---------- DATA SHOWN

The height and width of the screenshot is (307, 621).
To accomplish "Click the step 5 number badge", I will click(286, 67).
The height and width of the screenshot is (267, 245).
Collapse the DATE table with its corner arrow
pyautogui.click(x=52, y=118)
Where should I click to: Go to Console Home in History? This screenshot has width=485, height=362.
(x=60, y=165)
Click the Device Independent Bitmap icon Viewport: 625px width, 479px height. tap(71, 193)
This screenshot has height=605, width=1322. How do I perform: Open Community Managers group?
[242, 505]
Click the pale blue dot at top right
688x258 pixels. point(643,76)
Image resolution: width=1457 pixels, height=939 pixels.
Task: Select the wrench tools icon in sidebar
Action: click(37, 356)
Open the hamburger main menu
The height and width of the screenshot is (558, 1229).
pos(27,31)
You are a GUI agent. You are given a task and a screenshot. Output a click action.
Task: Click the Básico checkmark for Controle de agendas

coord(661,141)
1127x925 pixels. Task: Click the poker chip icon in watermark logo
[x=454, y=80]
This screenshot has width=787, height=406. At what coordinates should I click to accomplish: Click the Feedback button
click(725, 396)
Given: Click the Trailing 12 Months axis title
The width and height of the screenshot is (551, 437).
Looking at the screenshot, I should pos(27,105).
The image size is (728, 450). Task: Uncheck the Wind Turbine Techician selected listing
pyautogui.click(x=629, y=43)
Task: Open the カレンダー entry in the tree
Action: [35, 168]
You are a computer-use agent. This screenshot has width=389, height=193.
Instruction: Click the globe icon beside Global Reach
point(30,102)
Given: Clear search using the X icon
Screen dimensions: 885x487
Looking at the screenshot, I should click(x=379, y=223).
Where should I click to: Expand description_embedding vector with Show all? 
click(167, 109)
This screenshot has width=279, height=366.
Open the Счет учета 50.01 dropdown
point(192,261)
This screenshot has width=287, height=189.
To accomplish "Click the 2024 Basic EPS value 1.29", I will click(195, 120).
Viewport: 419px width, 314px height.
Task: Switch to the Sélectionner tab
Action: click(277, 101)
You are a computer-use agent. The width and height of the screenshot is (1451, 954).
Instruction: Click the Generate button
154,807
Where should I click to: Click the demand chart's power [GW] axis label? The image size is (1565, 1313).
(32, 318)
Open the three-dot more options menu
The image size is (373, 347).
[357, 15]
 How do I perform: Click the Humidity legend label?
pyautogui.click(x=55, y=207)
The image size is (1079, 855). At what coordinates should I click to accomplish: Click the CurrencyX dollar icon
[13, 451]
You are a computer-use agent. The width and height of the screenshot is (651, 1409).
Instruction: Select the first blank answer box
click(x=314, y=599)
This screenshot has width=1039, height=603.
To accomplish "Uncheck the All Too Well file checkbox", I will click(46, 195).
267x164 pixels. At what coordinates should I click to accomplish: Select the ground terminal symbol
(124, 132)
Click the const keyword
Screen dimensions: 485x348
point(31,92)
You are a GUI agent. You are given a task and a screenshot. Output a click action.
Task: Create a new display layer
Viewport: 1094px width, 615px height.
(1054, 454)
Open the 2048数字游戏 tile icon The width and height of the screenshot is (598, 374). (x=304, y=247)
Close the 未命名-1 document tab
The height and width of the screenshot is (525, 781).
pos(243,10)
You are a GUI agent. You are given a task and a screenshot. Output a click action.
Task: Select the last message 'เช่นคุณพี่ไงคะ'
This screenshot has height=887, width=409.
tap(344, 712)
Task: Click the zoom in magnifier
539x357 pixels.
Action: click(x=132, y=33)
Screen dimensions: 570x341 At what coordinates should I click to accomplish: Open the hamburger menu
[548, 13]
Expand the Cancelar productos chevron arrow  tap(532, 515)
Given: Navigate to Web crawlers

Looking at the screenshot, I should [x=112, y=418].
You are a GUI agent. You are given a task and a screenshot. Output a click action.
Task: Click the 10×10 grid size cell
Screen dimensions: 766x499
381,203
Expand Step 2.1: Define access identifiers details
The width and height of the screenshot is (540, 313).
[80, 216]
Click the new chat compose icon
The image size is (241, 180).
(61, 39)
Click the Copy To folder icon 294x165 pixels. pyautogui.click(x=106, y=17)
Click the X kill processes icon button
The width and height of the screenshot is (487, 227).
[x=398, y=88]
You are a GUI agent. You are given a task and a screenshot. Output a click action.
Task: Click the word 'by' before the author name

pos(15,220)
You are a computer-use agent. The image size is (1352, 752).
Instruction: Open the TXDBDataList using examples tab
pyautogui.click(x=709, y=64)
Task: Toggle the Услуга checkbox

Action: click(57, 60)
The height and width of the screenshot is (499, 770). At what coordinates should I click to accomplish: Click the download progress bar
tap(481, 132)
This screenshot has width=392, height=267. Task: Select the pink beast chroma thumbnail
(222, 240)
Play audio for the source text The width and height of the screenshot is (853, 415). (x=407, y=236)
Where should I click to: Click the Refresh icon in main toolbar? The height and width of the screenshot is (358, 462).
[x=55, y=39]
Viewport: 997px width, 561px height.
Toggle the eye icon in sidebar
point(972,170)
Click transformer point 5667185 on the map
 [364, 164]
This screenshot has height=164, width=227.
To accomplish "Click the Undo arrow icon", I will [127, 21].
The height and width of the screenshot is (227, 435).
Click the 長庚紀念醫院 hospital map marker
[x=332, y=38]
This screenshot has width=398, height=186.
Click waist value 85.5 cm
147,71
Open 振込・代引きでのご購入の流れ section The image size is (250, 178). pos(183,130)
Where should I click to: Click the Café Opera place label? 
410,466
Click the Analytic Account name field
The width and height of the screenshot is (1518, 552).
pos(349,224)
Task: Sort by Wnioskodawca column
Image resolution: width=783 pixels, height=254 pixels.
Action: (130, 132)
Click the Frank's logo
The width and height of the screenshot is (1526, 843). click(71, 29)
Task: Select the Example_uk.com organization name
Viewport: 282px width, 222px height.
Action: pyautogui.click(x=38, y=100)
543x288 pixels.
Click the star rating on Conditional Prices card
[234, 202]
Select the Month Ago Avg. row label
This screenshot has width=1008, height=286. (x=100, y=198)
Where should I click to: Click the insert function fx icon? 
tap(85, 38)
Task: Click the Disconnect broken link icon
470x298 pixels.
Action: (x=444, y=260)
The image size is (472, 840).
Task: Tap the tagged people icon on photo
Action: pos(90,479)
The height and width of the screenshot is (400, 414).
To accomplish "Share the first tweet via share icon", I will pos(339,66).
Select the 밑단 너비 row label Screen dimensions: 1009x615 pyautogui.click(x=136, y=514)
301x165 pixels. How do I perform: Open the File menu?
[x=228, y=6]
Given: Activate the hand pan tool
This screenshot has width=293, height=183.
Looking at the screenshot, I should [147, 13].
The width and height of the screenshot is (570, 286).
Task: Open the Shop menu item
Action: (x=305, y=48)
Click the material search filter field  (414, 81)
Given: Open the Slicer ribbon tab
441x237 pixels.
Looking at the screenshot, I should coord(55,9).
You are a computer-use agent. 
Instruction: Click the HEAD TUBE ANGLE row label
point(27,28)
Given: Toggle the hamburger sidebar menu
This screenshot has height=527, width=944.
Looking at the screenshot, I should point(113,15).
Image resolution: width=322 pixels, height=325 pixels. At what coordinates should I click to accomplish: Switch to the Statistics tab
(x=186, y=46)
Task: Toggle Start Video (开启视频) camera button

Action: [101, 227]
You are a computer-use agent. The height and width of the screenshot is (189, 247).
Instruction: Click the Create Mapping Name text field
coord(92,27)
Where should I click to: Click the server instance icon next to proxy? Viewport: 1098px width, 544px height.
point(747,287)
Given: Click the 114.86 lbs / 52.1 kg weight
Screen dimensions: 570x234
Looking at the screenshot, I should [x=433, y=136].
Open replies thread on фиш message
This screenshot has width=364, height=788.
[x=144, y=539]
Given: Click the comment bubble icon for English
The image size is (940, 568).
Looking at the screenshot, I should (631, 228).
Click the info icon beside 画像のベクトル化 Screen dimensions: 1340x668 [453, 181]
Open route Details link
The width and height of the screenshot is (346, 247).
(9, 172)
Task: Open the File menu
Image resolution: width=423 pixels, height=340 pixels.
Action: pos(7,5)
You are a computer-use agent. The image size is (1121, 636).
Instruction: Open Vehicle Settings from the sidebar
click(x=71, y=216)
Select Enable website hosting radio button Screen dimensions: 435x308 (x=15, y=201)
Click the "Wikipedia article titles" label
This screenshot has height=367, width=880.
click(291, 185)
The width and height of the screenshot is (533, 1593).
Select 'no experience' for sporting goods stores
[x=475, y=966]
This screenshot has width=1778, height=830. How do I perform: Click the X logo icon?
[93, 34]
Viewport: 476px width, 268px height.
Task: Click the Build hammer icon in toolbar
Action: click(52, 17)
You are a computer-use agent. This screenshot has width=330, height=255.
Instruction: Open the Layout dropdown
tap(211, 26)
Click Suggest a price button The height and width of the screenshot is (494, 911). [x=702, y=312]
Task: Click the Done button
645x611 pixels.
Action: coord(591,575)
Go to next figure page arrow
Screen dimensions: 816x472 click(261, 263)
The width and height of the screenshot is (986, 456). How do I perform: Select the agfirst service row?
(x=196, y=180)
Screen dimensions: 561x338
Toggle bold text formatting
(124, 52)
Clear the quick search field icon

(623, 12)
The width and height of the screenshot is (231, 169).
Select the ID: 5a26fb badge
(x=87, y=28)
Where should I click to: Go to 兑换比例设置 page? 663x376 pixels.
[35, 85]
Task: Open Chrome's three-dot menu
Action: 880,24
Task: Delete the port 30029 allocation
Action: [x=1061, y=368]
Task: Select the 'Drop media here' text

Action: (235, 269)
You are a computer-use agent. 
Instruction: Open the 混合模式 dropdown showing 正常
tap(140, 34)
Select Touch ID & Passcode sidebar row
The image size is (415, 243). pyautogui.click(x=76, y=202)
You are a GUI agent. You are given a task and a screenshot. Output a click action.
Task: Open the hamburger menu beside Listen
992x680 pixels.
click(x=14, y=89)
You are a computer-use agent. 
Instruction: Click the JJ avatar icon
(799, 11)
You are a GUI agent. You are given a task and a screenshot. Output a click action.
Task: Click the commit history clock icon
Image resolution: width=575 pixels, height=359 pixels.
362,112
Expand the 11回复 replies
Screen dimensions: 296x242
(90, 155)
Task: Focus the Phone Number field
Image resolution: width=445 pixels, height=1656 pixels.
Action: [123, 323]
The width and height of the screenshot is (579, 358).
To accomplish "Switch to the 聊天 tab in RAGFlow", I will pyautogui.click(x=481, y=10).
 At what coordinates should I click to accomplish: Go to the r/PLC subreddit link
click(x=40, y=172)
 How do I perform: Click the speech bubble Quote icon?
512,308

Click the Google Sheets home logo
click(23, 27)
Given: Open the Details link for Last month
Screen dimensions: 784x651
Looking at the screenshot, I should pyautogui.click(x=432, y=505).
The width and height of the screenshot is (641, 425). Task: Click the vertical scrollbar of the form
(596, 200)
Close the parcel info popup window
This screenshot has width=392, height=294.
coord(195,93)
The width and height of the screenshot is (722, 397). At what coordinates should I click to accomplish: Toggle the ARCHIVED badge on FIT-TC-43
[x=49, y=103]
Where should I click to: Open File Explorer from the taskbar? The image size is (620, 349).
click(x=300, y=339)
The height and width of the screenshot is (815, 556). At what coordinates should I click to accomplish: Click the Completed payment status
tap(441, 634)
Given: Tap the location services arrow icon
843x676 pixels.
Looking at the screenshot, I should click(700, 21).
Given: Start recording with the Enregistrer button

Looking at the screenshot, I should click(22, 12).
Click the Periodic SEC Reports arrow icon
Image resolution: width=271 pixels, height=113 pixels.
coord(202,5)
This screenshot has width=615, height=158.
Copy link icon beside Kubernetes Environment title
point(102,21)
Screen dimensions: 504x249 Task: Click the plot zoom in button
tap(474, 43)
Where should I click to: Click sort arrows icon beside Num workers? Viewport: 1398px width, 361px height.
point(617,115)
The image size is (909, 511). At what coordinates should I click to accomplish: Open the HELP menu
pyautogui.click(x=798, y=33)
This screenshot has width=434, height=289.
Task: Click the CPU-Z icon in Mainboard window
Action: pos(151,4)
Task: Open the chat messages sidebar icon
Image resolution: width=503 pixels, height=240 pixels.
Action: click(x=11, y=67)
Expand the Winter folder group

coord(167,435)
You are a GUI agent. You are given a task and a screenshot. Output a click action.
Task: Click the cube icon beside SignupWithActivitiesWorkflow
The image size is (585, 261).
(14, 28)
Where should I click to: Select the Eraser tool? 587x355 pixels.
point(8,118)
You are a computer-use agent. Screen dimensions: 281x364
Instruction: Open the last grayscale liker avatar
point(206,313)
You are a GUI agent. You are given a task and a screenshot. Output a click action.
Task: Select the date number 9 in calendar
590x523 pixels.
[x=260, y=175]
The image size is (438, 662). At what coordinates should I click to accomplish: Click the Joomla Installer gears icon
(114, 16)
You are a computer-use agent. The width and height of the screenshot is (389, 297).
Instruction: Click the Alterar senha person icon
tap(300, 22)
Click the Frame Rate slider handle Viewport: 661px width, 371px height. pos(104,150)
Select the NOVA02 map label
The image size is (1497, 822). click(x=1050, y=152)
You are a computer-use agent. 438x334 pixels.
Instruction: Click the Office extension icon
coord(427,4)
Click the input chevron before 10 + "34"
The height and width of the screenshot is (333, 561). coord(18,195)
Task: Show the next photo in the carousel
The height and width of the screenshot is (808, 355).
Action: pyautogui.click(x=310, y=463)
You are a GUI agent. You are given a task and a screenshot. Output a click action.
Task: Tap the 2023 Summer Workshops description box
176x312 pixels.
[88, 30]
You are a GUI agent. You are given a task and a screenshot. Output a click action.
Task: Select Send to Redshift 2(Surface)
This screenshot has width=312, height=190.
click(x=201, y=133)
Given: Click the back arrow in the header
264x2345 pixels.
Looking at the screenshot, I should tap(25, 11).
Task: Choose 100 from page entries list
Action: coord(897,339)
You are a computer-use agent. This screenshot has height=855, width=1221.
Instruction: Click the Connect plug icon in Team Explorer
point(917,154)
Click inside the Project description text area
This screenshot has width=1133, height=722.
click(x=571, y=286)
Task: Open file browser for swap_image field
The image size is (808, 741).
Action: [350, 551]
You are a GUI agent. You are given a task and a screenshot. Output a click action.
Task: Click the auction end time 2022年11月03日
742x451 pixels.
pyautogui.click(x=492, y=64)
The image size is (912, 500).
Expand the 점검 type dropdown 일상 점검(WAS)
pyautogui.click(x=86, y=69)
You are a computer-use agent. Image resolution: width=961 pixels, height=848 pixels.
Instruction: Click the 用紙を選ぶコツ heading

--------------------

§ EXERCISE DETAILS
Retype exactly the lines from the start of the entries through the one with "Given: Clear search using the X icon"; include both ends.

§ EXPECTED ANSWER
The height and width of the screenshot is (307, 621).
To accomplish "Click the step 5 number badge", I will click(286, 67).
The height and width of the screenshot is (267, 245).
Collapse the DATE table with its corner arrow
pyautogui.click(x=52, y=118)
Where should I click to: Go to Console Home in History? This screenshot has width=485, height=362.
(x=60, y=165)
Click the Device Independent Bitmap icon Viewport: 625px width, 479px height. tap(71, 193)
This screenshot has height=605, width=1322. How do I perform: Open Community Managers group?
[242, 505]
Click the pale blue dot at top right
688x258 pixels. point(643,76)
Image resolution: width=1457 pixels, height=939 pixels.
Task: Select the wrench tools icon in sidebar
Action: click(37, 356)
Open the hamburger main menu
The height and width of the screenshot is (558, 1229).
pos(27,31)
You are a GUI agent. You are given a task and a screenshot. Output a click action.
Task: Click the Básico checkmark for Controle de agendas

coord(661,141)
1127x925 pixels. Task: Click the poker chip icon in watermark logo
[x=454, y=80]
This screenshot has width=787, height=406. At what coordinates should I click to accomplish: Click the Feedback button
click(725, 396)
Given: Click the Trailing 12 Months axis title
The width and height of the screenshot is (551, 437).
Looking at the screenshot, I should pos(27,105).
The image size is (728, 450). Task: Uncheck the Wind Turbine Techician selected listing
pyautogui.click(x=629, y=43)
Task: Open the カレンダー entry in the tree
Action: [35, 168]
You are a computer-use agent. This screenshot has width=389, height=193.
Instruction: Click the globe icon beside Global Reach
point(30,102)
Given: Clear search using the X icon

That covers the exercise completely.